- [What the task requires]
Could you output every one of the rows below verbatim, in their original order?

- [Extracted entries]
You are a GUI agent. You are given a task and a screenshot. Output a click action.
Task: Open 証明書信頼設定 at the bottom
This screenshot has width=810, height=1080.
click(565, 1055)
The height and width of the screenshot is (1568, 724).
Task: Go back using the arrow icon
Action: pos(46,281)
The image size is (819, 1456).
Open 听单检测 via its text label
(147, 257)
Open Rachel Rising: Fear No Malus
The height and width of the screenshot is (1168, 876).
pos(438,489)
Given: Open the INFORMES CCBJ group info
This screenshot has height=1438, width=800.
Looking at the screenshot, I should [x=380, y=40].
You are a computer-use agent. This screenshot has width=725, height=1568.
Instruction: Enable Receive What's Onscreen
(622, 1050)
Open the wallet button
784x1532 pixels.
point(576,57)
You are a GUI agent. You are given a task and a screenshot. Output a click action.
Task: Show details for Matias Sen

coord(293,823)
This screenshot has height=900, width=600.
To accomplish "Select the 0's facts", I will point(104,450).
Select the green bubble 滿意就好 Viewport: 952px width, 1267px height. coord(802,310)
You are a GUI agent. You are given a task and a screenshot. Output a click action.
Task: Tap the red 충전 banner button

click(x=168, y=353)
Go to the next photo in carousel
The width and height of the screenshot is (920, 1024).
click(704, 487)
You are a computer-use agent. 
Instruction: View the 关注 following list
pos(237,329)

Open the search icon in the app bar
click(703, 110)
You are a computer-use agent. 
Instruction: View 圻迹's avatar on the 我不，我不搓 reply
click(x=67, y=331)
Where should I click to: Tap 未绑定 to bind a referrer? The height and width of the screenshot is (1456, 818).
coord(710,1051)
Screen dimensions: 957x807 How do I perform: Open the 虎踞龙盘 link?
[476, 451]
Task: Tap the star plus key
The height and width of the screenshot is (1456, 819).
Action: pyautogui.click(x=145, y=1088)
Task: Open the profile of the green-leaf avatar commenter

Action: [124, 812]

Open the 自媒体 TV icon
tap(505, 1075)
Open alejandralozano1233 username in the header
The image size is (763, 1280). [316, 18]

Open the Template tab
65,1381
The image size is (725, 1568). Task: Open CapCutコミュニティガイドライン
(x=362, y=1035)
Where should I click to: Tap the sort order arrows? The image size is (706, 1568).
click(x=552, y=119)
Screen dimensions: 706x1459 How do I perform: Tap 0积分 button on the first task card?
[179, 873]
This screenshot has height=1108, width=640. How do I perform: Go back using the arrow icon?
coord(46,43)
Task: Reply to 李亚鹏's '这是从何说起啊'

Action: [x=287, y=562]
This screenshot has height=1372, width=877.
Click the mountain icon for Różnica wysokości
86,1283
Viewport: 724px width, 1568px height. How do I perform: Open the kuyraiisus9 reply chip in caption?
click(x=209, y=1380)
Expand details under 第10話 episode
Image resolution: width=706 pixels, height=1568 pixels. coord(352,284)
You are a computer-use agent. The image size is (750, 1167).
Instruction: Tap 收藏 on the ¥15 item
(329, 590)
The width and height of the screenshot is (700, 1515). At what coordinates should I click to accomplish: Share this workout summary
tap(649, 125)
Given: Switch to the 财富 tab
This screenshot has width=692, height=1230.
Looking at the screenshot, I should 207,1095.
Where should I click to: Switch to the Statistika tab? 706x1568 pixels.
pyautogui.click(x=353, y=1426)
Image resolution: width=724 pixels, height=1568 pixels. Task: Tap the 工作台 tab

- [Result]
You are a GUI agent. You are given a task and a screenshot. Output a click action.
Task: Open 証明書信頼設定 at the bottom
This screenshot has width=810, height=1080.
click(565, 1055)
The height and width of the screenshot is (1568, 724).
Task: Go back using the arrow icon
Action: pos(46,281)
The image size is (819, 1456).
Open 听单检测 via its text label
(147, 257)
Open Rachel Rising: Fear No Malus
The height and width of the screenshot is (1168, 876).
pos(438,489)
Given: Open the INFORMES CCBJ group info
This screenshot has height=1438, width=800.
Looking at the screenshot, I should [x=380, y=40].
You are a computer-use agent. This screenshot has width=725, height=1568.
Instruction: Enable Receive What's Onscreen
(622, 1050)
Open the wallet button
784x1532 pixels.
point(576,57)
You are a GUI agent. You are given a task and a screenshot. Output a click action.
Task: Show details for Matias Sen

coord(293,823)
This screenshot has height=900, width=600.
To accomplish "Select the 0's facts", I will point(104,450).
Select the green bubble 滿意就好 Viewport: 952px width, 1267px height. coord(802,310)
You are a GUI agent. You are given a task and a screenshot. Output a click action.
Task: Tap the red 충전 banner button

click(x=168, y=353)
Go to the next photo in carousel
The width and height of the screenshot is (920, 1024).
click(704, 487)
You are a computer-use agent. 
Instruction: View the 关注 following list
pos(237,329)

Open the search icon in the app bar
click(703, 110)
You are a computer-use agent. 
Instruction: View 圻迹's avatar on the 我不，我不搓 reply
click(x=67, y=331)
Where should I click to: Tap 未绑定 to bind a referrer? The height and width of the screenshot is (1456, 818).
coord(710,1051)
Screen dimensions: 957x807 How do I perform: Open the 虎踞龙盘 link?
[476, 451]
Task: Tap the star plus key
The height and width of the screenshot is (1456, 819).
Action: pyautogui.click(x=145, y=1088)
Task: Open the profile of the green-leaf avatar commenter

Action: [124, 812]

Open the 自媒体 TV icon
tap(505, 1075)
Open alejandralozano1233 username in the header
The image size is (763, 1280). [316, 18]

Open the Template tab
65,1381
The image size is (725, 1568). Task: Open CapCutコミュニティガイドライン
(x=362, y=1035)
Where should I click to: Tap the sort order arrows? The image size is (706, 1568).
click(x=552, y=119)
Screen dimensions: 706x1459 How do I perform: Tap 0积分 button on the first task card?
[179, 873]
This screenshot has height=1108, width=640. How do I perform: Go back using the arrow icon?
coord(46,43)
Task: Reply to 李亚鹏's '这是从何说起啊'

Action: [x=287, y=562]
This screenshot has height=1372, width=877.
Click the mountain icon for Różnica wysokości
86,1283
Viewport: 724px width, 1568px height. How do I perform: Open the kuyraiisus9 reply chip in caption?
click(x=209, y=1380)
Expand details under 第10話 episode
Image resolution: width=706 pixels, height=1568 pixels. coord(352,284)
You are a computer-use agent. The image size is (750, 1167).
Instruction: Tap 收藏 on the ¥15 item
(329, 590)
The width and height of the screenshot is (700, 1515). At what coordinates should I click to accomplish: Share this workout summary
tap(649, 125)
Given: Switch to the 财富 tab
This screenshot has width=692, height=1230.
Looking at the screenshot, I should 207,1095.
Where should I click to: Switch to the Statistika tab? 706x1568 pixels.
pyautogui.click(x=353, y=1426)
Image resolution: width=724 pixels, height=1568 pixels. Task: Tap the 工作台 tab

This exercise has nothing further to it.